- _Requirement_:
Nothing should appear in the answer except the lines from the one with "1440x788 pixels. At" through the end of the listing below, transcribed exactly and without pictures.

· · ·

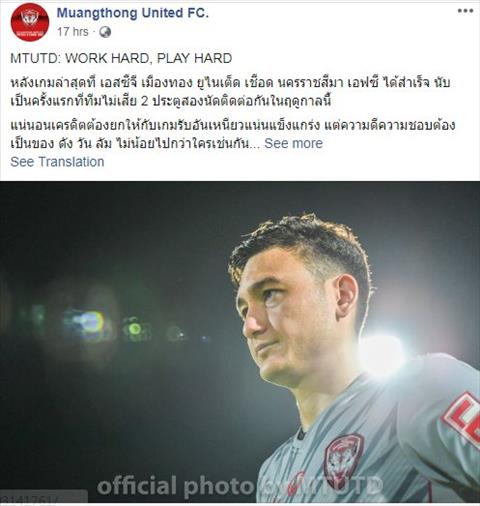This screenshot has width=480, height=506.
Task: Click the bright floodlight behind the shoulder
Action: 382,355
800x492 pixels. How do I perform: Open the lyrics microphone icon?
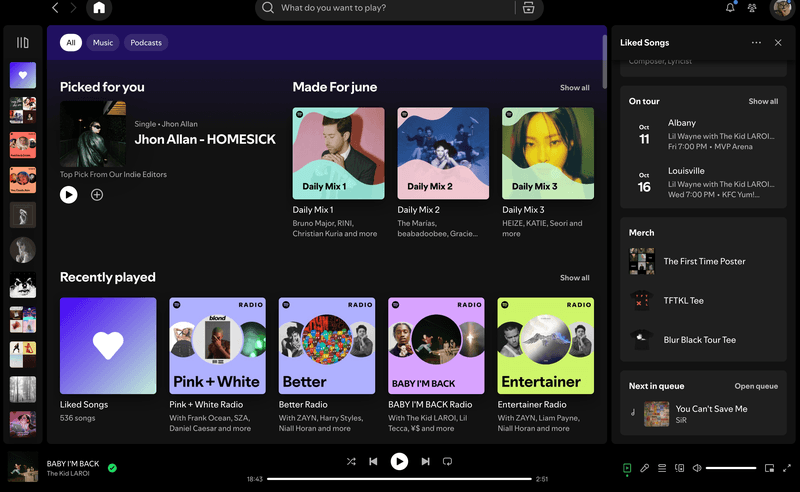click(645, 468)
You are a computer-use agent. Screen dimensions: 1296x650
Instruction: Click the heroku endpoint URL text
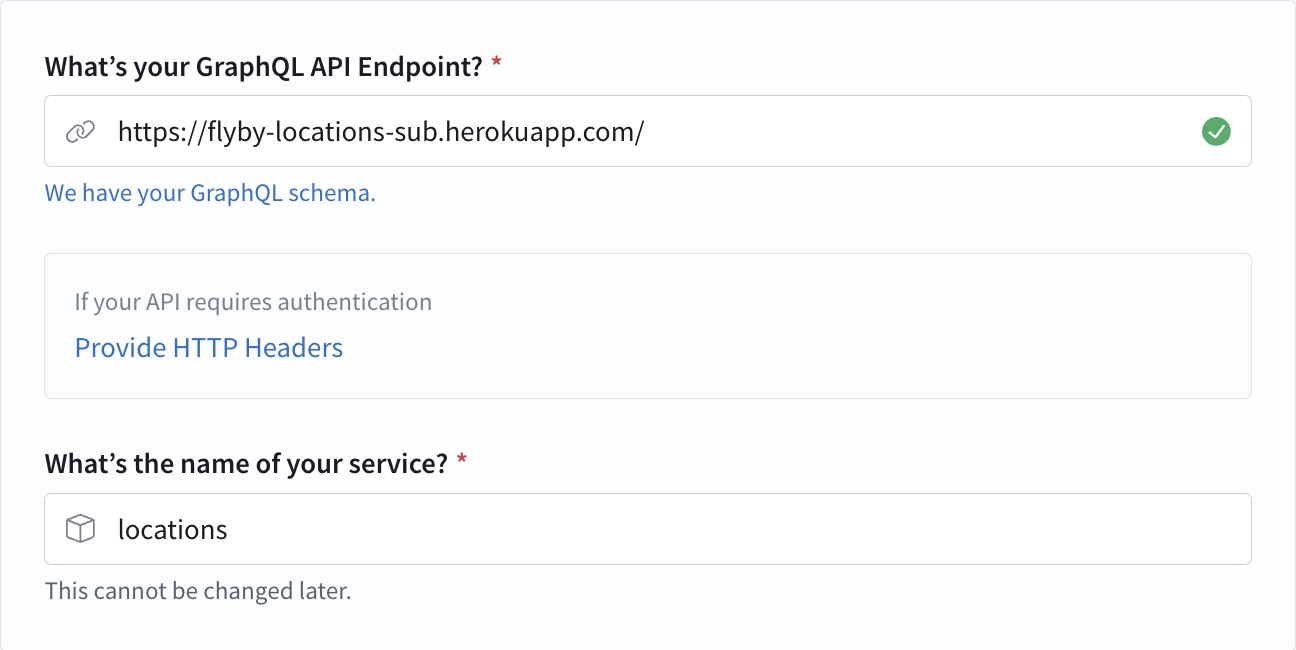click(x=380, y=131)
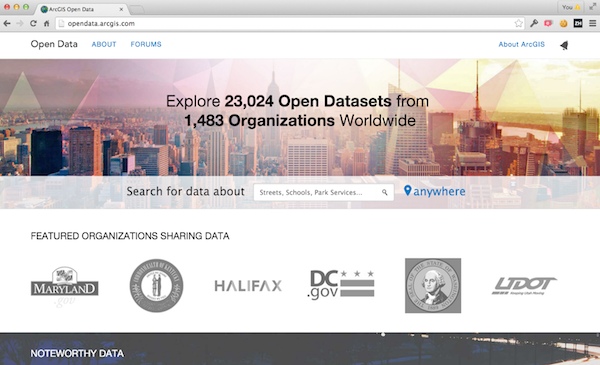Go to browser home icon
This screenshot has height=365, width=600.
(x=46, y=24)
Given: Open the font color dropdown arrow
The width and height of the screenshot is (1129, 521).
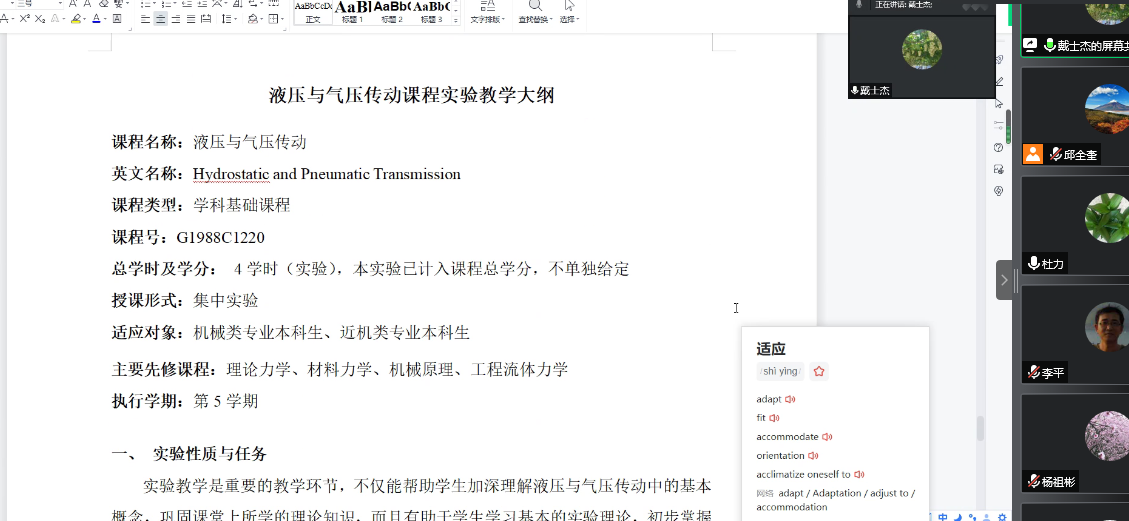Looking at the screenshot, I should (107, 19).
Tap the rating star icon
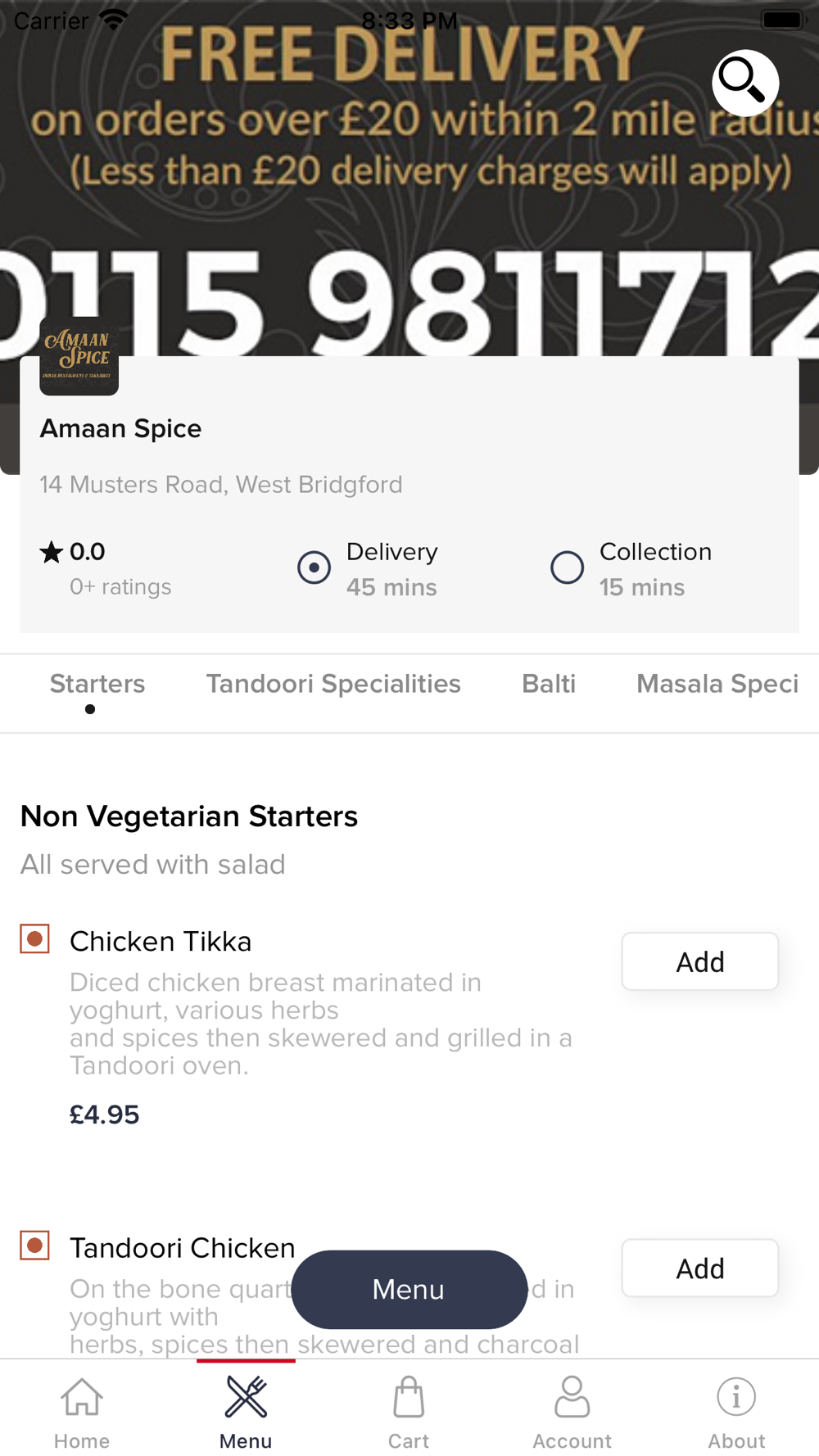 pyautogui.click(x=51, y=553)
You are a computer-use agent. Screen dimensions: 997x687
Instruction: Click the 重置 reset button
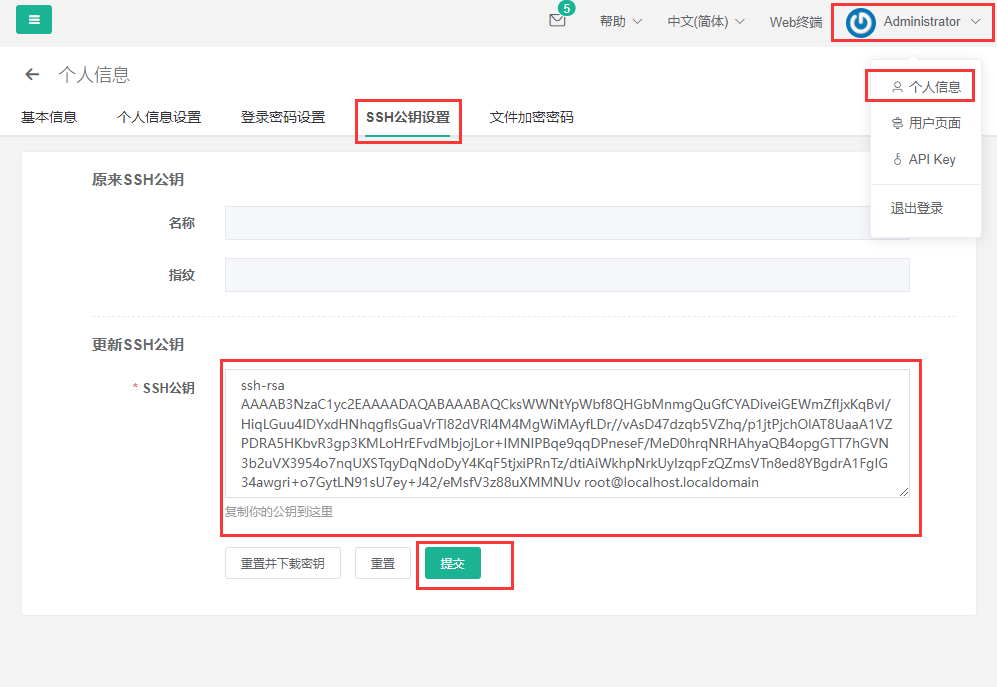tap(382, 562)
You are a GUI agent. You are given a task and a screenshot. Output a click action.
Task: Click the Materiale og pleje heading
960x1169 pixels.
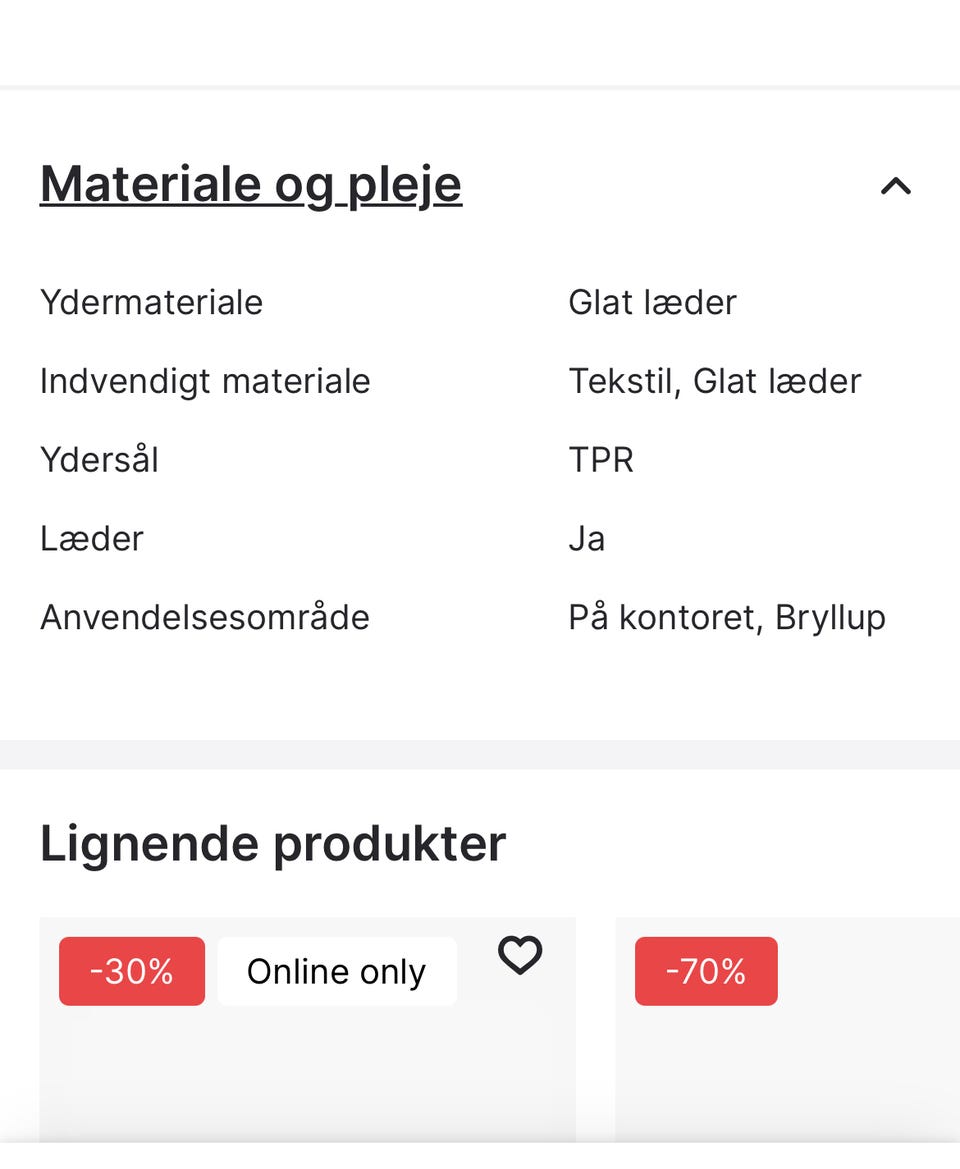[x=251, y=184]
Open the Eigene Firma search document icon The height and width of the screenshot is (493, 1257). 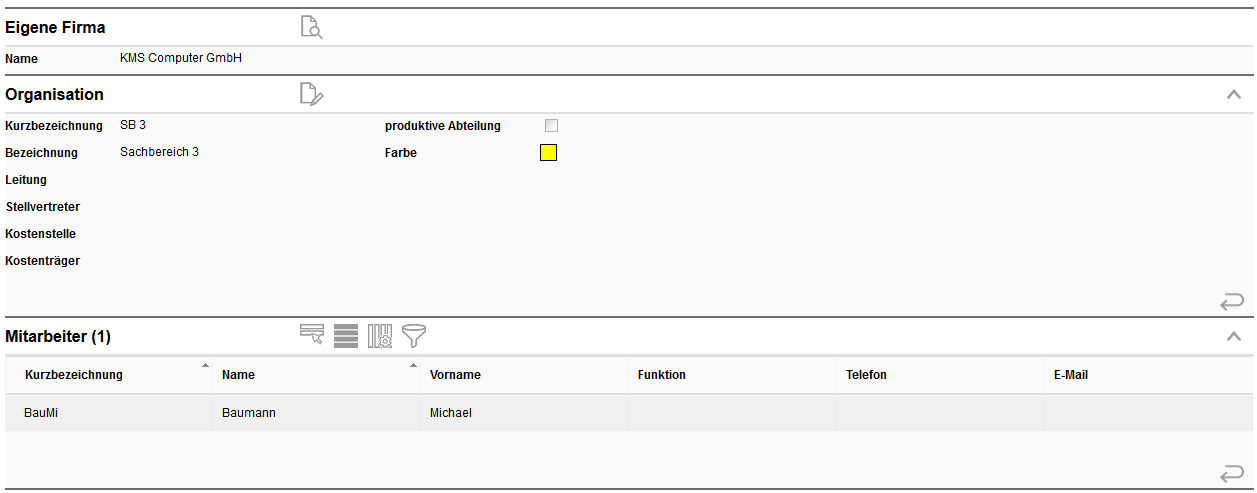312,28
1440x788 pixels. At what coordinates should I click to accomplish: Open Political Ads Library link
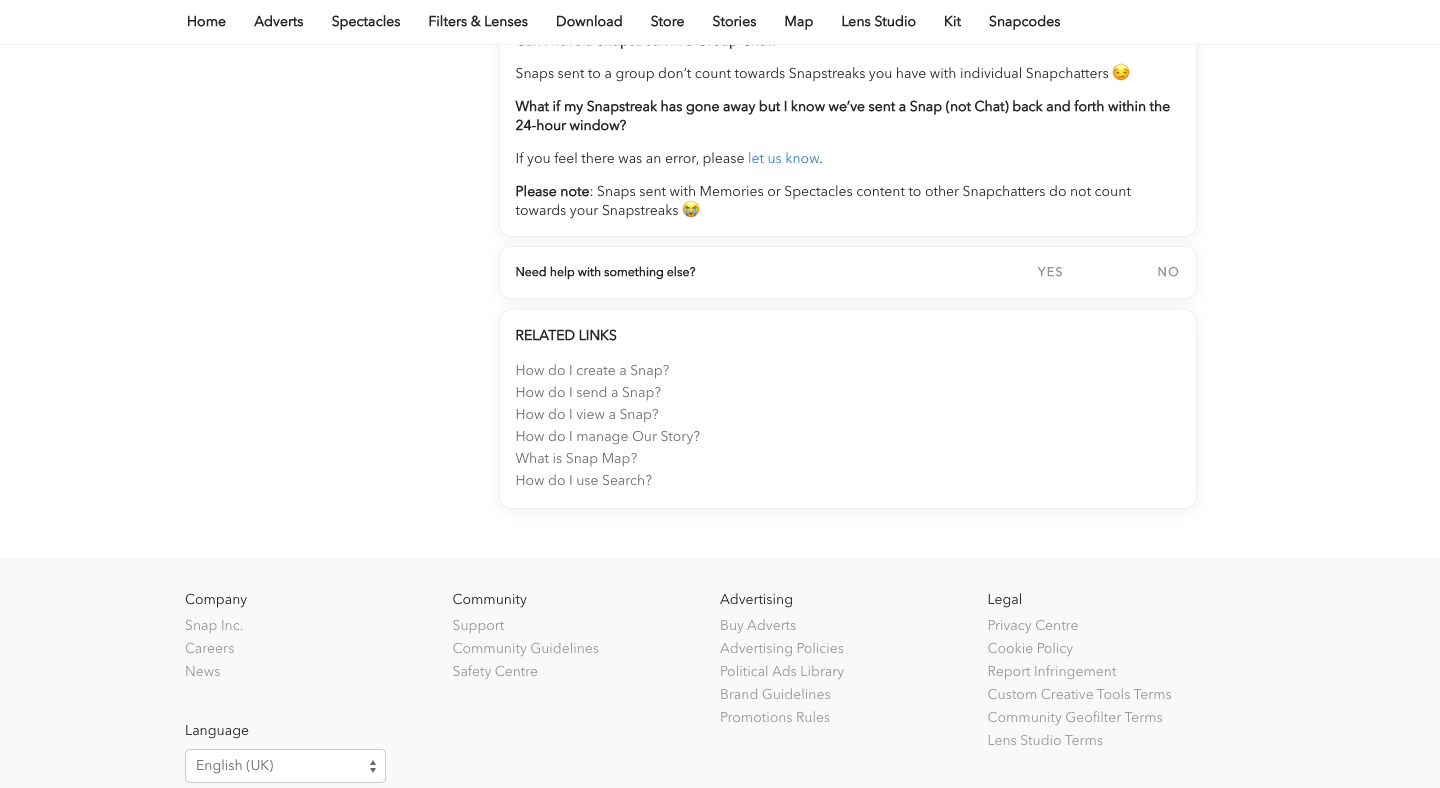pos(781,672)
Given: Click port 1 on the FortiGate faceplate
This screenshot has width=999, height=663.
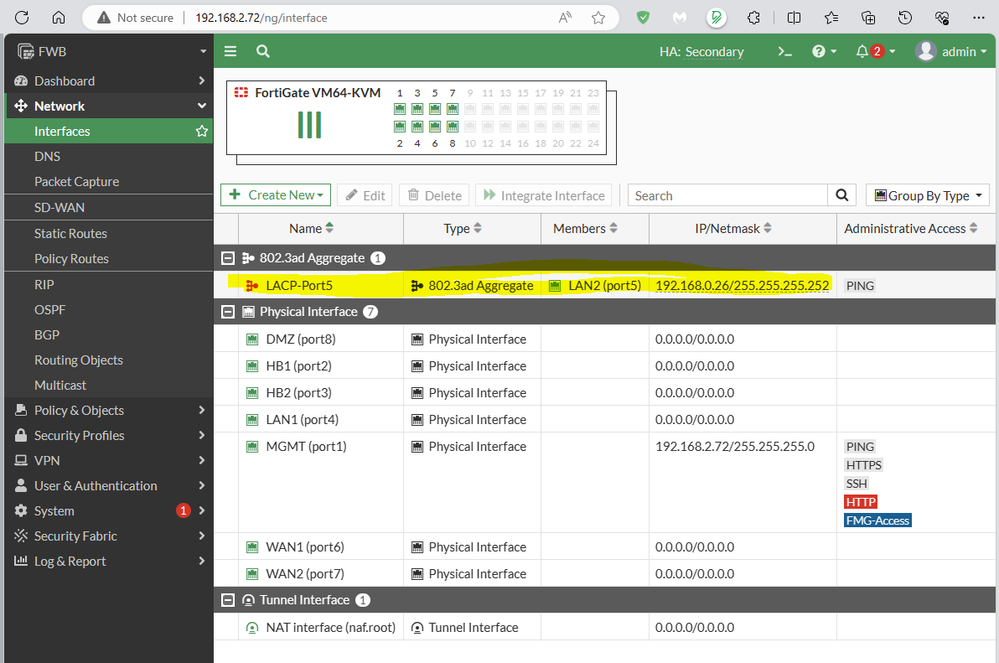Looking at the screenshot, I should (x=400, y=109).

· · ·

- _Exercise solution_:
1440x788 pixels. At what coordinates should I click to accomplish: Open Political Ads Library link
pos(781,672)
Given: Click port 1 on the FortiGate faceplate
This screenshot has width=999, height=663.
Looking at the screenshot, I should (x=400, y=109).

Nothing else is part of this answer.